Document passage START
23 October 2012

Worse than cold sores.



Sir John Edward of Lawson infected me (like I always knew he would,) and now it's my turn to spread the disease. Basically, it involves searching for the first  use of the word “look” in your work in progress, then pasting that paragraph, and those immediately before and after, into a blog post, after which you spread the disease to five other authors.   

 

This is from the very, very beginning of THE REVELATIONS OF PRESTON BLACK, a little alt newspaper article about an upcoming show. Kind of tells us a little about Katy and Preston since last we saw them.

     From the moment she walks across that stage, you know Katy Stefanic is the kind of girl you could fall in love with. Though romantically involved but not married, the pair play off of each other like they have been attached at the hip for no less than twenty years, instantaneously responding to frequent and impulsive key and tempo changes. Call me jaded, but watching Stefanic and Black work the aural space over the crowd mesmerized me in a way only more seasoned acts have been able to do in recent years. Except for the random, "Marry me, Katy," (or, "Call me, Preston,") the crowd remains stone silent during ballads and quiet instrumentals. Even more curious is the way audience responds to the mix of old time throw-down melodies and punk-fast tempos with fists in the air and good old-fashioned foot stomping. And when the lights came up for the first encore the frenzied crowd responded like Joe Strummer himself  was going to join them for a song or two.
Document passage END
Source data START
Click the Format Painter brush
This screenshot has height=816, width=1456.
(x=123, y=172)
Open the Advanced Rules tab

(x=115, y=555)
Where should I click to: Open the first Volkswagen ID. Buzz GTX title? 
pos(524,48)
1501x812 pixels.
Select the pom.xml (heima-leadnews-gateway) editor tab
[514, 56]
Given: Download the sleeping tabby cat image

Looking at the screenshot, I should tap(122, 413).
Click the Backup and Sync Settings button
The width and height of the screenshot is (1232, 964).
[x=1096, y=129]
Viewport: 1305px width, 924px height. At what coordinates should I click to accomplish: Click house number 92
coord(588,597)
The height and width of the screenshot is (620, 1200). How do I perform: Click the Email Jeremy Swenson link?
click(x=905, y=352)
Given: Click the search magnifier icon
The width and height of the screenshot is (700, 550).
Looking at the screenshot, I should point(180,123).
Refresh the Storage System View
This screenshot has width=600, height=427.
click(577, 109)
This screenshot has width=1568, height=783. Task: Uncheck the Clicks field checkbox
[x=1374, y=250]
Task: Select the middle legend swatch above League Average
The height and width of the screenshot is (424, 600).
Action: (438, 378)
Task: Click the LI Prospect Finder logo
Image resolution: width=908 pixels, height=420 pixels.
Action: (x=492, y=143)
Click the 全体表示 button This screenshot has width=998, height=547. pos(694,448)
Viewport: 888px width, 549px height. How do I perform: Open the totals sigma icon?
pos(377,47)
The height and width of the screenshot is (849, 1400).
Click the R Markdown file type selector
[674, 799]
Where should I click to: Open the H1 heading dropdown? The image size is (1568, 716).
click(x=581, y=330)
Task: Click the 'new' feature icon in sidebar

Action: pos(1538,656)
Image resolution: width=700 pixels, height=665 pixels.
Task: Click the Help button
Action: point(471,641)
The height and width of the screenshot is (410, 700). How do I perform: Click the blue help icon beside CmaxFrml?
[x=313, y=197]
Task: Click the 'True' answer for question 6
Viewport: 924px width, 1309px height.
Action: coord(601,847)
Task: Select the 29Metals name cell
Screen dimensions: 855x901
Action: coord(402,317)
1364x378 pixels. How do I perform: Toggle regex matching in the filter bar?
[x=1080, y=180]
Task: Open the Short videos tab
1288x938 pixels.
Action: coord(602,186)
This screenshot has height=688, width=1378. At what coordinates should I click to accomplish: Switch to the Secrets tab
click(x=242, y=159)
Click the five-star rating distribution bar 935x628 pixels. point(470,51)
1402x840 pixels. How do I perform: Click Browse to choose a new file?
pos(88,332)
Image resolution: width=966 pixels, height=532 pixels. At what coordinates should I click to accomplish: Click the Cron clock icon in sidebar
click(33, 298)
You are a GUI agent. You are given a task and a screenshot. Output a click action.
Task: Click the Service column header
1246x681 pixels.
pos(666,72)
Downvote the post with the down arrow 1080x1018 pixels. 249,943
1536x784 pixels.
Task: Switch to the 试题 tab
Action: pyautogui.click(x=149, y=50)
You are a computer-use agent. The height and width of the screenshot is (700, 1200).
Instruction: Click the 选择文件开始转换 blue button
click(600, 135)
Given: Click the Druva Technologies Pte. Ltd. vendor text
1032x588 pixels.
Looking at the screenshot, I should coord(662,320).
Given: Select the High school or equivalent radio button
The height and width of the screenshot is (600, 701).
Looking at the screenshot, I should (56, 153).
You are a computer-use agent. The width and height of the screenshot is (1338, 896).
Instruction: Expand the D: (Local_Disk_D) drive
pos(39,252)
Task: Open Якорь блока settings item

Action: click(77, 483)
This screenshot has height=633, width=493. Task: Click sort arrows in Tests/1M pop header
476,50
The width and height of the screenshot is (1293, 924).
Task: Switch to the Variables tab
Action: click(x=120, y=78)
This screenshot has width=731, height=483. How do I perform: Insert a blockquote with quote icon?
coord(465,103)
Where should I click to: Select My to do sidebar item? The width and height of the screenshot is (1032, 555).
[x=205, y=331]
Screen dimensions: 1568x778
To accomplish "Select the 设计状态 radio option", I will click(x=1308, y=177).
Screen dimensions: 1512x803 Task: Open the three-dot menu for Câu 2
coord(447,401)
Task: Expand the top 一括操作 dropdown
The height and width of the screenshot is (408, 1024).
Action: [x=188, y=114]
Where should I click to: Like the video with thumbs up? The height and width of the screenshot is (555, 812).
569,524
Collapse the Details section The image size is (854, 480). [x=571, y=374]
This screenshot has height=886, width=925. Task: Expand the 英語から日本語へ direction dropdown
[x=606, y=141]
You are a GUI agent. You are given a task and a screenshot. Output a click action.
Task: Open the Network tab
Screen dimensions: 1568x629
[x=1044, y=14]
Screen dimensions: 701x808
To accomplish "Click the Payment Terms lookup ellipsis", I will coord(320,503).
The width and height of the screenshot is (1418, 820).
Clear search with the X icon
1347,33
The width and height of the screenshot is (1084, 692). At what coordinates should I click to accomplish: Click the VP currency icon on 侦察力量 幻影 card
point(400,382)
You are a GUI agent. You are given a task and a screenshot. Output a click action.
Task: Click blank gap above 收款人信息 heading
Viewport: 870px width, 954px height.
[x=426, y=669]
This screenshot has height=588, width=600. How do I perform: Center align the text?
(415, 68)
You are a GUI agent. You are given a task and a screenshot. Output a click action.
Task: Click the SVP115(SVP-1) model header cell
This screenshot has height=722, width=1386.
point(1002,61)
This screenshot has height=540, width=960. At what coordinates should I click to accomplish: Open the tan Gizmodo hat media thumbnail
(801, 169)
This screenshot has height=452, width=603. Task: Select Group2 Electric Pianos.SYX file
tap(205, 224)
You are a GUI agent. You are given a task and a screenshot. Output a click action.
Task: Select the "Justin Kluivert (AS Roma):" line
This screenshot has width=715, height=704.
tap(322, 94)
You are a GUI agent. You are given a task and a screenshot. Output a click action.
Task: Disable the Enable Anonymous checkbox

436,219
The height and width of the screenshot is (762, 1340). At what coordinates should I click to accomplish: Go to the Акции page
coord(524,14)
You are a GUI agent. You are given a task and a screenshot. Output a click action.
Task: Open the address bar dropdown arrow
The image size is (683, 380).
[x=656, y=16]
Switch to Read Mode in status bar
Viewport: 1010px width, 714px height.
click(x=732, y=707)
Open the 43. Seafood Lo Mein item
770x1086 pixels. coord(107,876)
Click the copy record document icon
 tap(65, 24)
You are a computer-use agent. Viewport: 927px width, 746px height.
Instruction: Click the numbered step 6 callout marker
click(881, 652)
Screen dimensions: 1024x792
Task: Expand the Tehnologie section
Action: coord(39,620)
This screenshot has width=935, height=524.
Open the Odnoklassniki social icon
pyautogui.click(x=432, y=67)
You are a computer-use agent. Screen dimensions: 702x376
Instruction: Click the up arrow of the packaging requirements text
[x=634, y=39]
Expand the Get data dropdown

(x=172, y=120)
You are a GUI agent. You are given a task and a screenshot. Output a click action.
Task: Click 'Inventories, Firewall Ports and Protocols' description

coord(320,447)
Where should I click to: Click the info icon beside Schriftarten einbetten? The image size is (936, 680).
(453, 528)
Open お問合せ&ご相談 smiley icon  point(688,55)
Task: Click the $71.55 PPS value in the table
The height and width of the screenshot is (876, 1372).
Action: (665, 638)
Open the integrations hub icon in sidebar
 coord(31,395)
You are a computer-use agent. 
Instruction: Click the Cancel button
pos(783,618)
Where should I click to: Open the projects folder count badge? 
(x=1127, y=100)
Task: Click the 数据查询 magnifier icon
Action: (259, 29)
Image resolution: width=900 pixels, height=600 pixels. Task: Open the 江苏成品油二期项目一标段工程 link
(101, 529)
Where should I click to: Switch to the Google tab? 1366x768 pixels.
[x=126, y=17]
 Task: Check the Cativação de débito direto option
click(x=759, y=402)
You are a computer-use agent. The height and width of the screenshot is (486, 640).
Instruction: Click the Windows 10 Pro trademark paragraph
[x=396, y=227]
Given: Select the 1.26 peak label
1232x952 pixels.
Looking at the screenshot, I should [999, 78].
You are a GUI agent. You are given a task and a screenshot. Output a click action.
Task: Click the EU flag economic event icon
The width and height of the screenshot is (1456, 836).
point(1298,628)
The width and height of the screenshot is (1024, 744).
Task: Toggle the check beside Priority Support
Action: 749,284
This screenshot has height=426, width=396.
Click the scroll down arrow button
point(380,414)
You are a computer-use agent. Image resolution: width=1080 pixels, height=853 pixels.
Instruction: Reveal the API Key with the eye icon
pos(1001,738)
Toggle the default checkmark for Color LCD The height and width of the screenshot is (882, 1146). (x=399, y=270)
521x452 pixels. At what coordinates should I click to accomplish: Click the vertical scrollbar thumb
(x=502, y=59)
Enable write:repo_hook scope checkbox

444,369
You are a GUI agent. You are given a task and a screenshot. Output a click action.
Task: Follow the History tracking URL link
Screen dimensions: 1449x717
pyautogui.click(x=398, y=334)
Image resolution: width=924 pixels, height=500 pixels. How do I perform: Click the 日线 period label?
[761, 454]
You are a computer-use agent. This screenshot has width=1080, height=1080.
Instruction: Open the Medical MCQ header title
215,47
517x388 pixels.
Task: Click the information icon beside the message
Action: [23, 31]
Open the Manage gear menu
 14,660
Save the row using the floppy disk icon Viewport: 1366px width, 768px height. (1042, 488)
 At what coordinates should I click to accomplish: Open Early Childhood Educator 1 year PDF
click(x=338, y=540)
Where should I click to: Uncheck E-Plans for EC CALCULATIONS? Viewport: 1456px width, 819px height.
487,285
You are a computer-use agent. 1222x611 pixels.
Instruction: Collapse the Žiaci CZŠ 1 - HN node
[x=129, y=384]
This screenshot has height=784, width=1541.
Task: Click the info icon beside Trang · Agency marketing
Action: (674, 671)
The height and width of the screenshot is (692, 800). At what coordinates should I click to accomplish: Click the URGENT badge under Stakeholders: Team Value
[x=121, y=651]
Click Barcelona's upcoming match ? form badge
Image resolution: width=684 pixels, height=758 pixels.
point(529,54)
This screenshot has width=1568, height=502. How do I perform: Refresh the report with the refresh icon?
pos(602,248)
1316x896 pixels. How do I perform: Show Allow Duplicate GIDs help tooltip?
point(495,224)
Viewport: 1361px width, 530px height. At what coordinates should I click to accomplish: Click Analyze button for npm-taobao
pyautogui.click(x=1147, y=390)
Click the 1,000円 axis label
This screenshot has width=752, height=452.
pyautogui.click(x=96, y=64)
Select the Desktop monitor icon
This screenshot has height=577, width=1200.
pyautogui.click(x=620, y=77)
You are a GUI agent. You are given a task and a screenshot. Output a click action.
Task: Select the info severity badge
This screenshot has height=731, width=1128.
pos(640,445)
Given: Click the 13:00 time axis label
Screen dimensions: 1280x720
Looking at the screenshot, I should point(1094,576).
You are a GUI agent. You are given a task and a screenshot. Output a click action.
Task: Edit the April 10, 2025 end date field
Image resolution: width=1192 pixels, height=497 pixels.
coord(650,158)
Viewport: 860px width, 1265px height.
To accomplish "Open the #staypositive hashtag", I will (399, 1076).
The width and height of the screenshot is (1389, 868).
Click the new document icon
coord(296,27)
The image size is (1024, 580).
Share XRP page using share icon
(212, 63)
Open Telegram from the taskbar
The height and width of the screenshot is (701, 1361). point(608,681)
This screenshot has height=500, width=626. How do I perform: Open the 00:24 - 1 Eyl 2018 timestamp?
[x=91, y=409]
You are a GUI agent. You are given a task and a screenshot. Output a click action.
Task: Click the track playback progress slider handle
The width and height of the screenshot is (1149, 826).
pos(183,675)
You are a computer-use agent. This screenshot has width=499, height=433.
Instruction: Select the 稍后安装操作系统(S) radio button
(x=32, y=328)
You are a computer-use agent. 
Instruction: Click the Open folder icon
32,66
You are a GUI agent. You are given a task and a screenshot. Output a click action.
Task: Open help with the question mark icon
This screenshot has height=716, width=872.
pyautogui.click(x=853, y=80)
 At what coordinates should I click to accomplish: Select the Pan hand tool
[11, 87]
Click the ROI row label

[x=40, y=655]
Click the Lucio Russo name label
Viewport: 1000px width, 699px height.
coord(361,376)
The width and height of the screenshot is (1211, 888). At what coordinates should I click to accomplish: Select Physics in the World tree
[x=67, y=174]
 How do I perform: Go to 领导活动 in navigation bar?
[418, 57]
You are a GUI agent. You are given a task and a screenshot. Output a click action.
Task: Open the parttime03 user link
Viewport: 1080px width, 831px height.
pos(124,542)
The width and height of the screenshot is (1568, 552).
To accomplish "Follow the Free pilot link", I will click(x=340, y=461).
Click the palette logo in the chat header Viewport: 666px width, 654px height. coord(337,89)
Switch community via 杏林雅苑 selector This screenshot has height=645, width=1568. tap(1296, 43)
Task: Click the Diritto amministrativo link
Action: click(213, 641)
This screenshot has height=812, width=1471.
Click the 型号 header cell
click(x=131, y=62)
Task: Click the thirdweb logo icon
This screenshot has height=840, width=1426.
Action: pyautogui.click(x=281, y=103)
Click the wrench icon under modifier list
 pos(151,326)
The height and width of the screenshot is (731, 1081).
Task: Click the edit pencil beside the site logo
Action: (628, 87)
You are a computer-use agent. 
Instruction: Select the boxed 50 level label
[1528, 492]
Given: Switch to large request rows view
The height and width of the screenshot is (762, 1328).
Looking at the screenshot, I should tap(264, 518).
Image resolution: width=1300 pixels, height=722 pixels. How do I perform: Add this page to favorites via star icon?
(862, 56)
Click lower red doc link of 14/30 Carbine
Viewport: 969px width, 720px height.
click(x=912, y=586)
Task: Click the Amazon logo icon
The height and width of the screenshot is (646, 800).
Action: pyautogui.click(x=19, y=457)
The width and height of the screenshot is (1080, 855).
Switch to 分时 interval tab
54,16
Source data END
* **Problem A**
Repeat the stretch of the blog post about the "look" writing game from "23 October 2012" through "we saw them.".
* **Problem B**
In the blog post about the "look" writing game, how many other authors is the writer supposed to pass the game on to?
* **Problem C**
Write the next part of the blog post about the "look" writing game, starting after its last sentence.
The entries have nothing to do with the blog post.

* **Result A**
23 October 2012

Worse than cold sores.



Sir John Edward of Lawson infected me (like I always knew he would,) and now it's my turn to spread the disease. Basically, it involves searching for the first  use of the word “look” in your work in progress, then pasting that paragraph, and those immediately before and after, into a blog post, after which you spread the disease to five other authors.   

 

This is from the very, very beginning of THE REVELATIONS OF PRESTON BLACK, a little alt newspaper article about an upcoming show. Kind of tells us a little about Katy and Preston since last we saw them.

* **Result B**
Five.

* **Result C**
     I had a chance to talk to Stefanic and Black after their show in D.C. last Saturday and asked them about their relationship and how it affected their musical development. Preston was more than content to let his beloved Katy do most of the talking. With a wide smile, she folded her  hands over her knee and explained, "Sharing music with somebody is a lot like sharing a bed. After a while you start to know when something's building, when things are going to sour, when the temperature's going to change with just a look."
     Preston added, "It's like yinz and y'all. Same language, just different ways of saying things. What the audience hears is where we meet in the middle."